Ingredients
1/2 andouille, chopped
1/4 inch slice white onion, chopped
1/4 inch slice red bell pepper, chopped
1 clove garlic, minced
1 tbsp butter
2 eggs
1 milk, 1/2 egg shell full x 2
1 s&p, to taste
1 dash tabasco or other hot sauce, to taste
1/2 cup cheddar & jack cheeses
2 flour tortillas
Directions
Saute' andouille with onion, red bell pepper and garlic for 5 minutes.
Break eggs into a jar. Fill one half of an egg shell with milk
twice; add to eggs. Add tabasco, s&p. Cover and shake to mix.
Add butter to andouille and vegies. Add eggs, and scramble. Turn off
heat, add cheese and stir to blend.
Heat tortillas (nuke for 30 seconds).
Spoon egg mixture onto tortillas, roll up and enjoy.
Notes: Woke up hungry one sunday morn with a hankerin' for breakfast
tacos. Looked for the chorizo, but all that turned up was andouille.
Oh, well ;)
Recipe by Kurt Faria 09/22/96.
Servings: 2 servings
Andouille Breakfast Tacos Recipe brought to you by Recipe Ideas
Categories: Breakfast; Meat; Mexican
The History of Recipes
It is possible to track the history of `recipes` back into the distant past, in truth as far into history as early Egypt, and maybe even further. However, generally, these old records were just very simple hieroglyphic recipes for meal preparation.

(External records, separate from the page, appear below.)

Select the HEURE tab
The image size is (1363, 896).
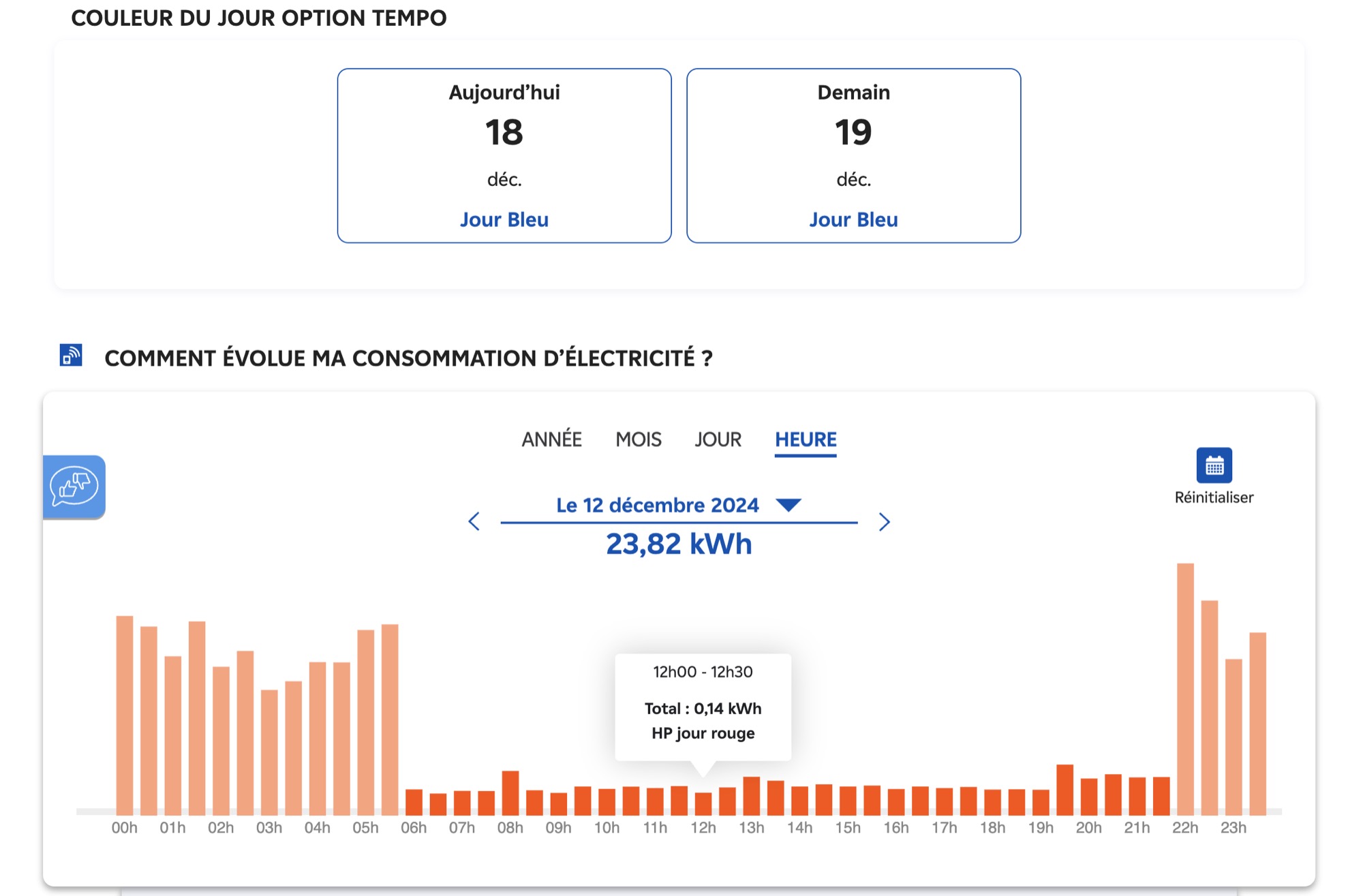click(x=806, y=440)
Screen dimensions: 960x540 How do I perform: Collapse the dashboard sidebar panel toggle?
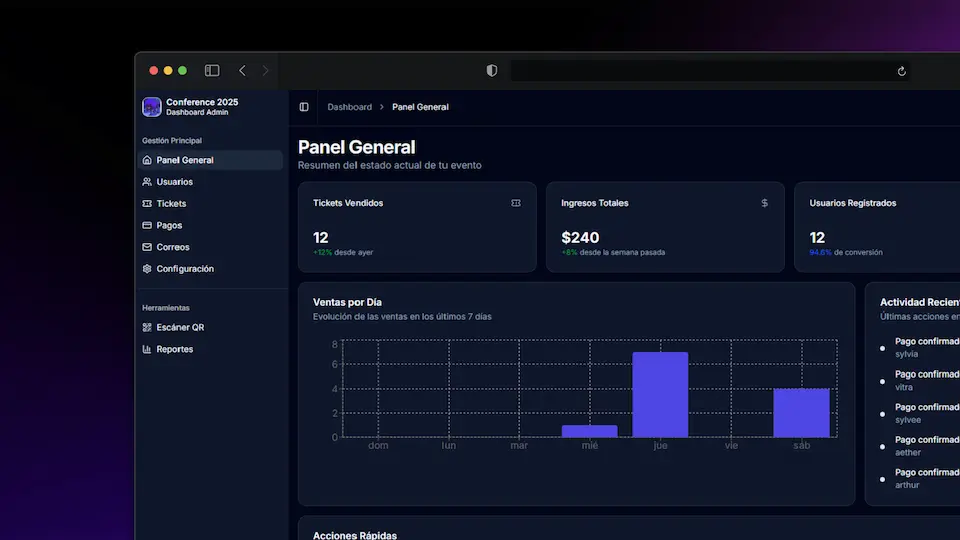(304, 107)
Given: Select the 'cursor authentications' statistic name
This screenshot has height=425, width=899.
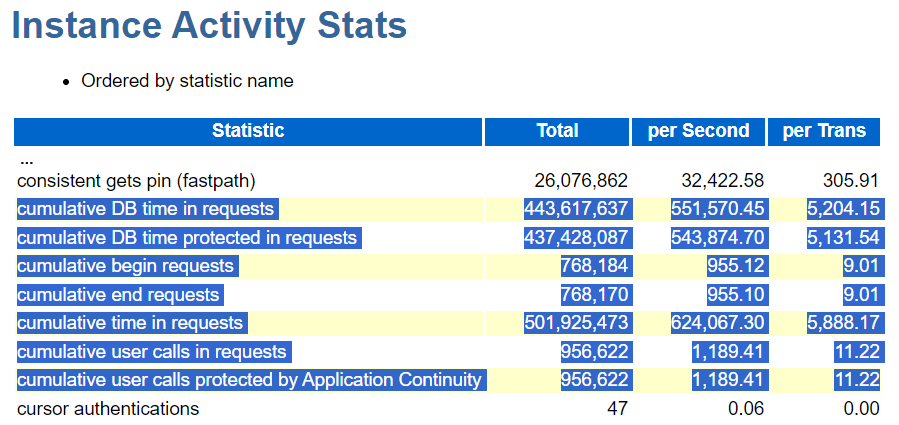Looking at the screenshot, I should (108, 408).
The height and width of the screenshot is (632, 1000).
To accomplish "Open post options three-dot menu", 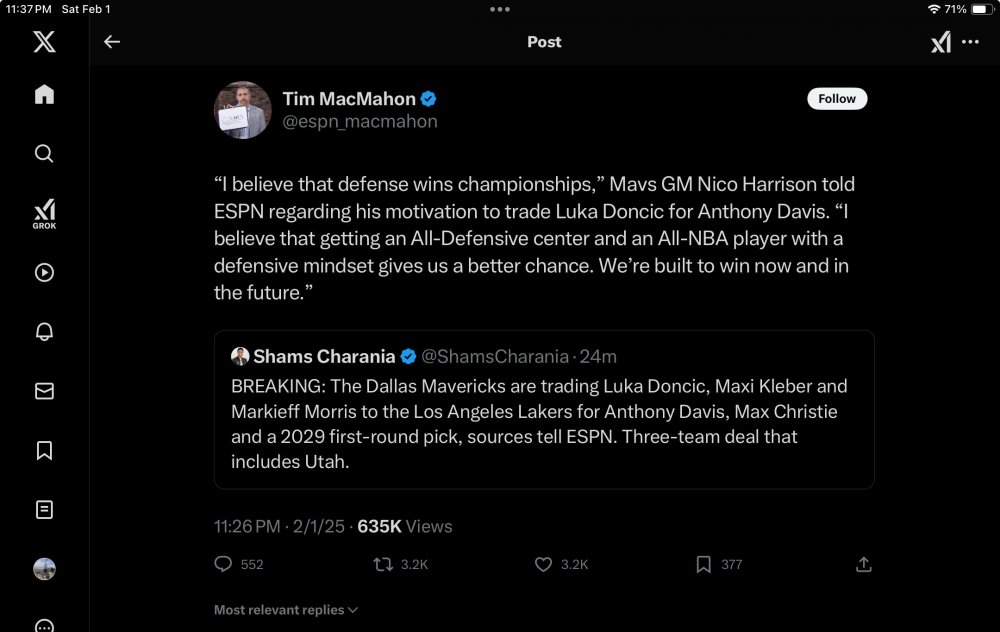I will pyautogui.click(x=970, y=42).
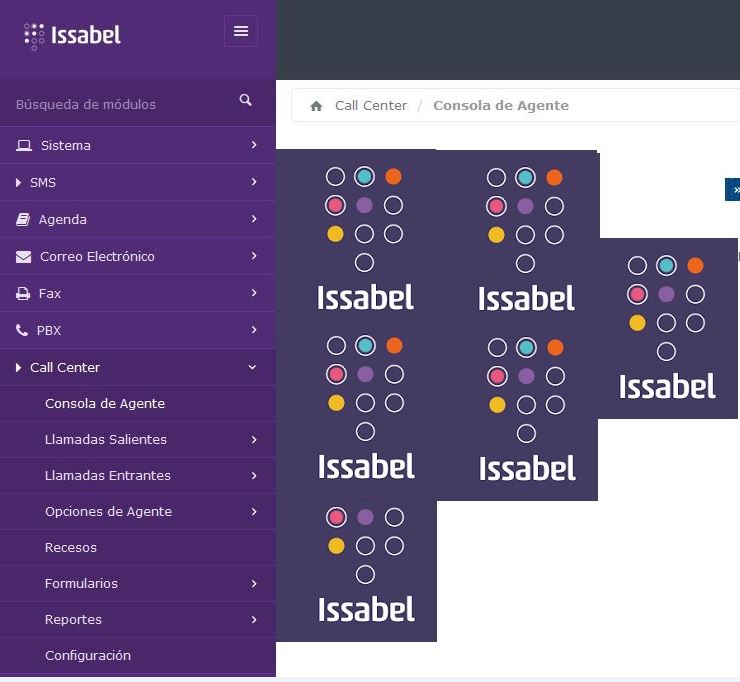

In fact, the most ancient recipe discovered so far, according to food historians are a few clay tablets in ancient Sumerian which describe the preparation of bread which is then used to make a drink, quite possibly a form of beer as it is recorded as making anyone who tried it feel wonderful. Progressing into Roman times 25BC a man called Apicius compiled a collection of scripts detailing recipes cooked by his fellow Romans. In his scrolls, Apicius describes how the roman meals were separated into appetizers, main course and afters, a very modern way of dining. Additionally, he tells us how the early Romans were skilled in the use of many aromatic flavours, including a few that will be familiar to modern cooks like thyme, mint and asafoetida. Continuing our culinary historical journey, there are some recipe books which were published in the 1300s : a recipe book titled `Forme of Cury`, and another, similary named `Curye on Inglish`. Although the titles sound familiar, these two books are not about the spicy food that we all know today, but instead recipes for the types of food prepared by the chefs of the upper classes. Later on, in the 15th century, the Crusaders brought back many foods and spices from the holy land, including spices such as coriander, parsley, basil and rosemary. These new spices and herbs created an increase in manuscripts on cookery, most of which are now in private collections. Over the succeeding few centuries, the wealthy families of the West competed to offer the most extravagent banquests, and consequentially chefs and their collection of recipes became highly prized. Even so, it was during the nineteenth century that cooking and recipe books rose to prominence. Mrs Beeton in the UK, and the equally well-known Fannie Merritt Farmer in the USA, devoted much of their lives to collecting, trying out, and publishing recipes to help cooks of their time. When we get to the twentieth century, cooking books were in great demand, as a result of better eduction, leisure time and disposable income. The TV revolution brought us TV cookery programs and the demand for the spin-off recipe books. Which pretty much brings us up to date and the invention of computers and the internet, permitting everybody to access massive numbers of recipes like the ones you can find on our site. |
We hope you enjoy this Andouille Breakfast Tacos recipe.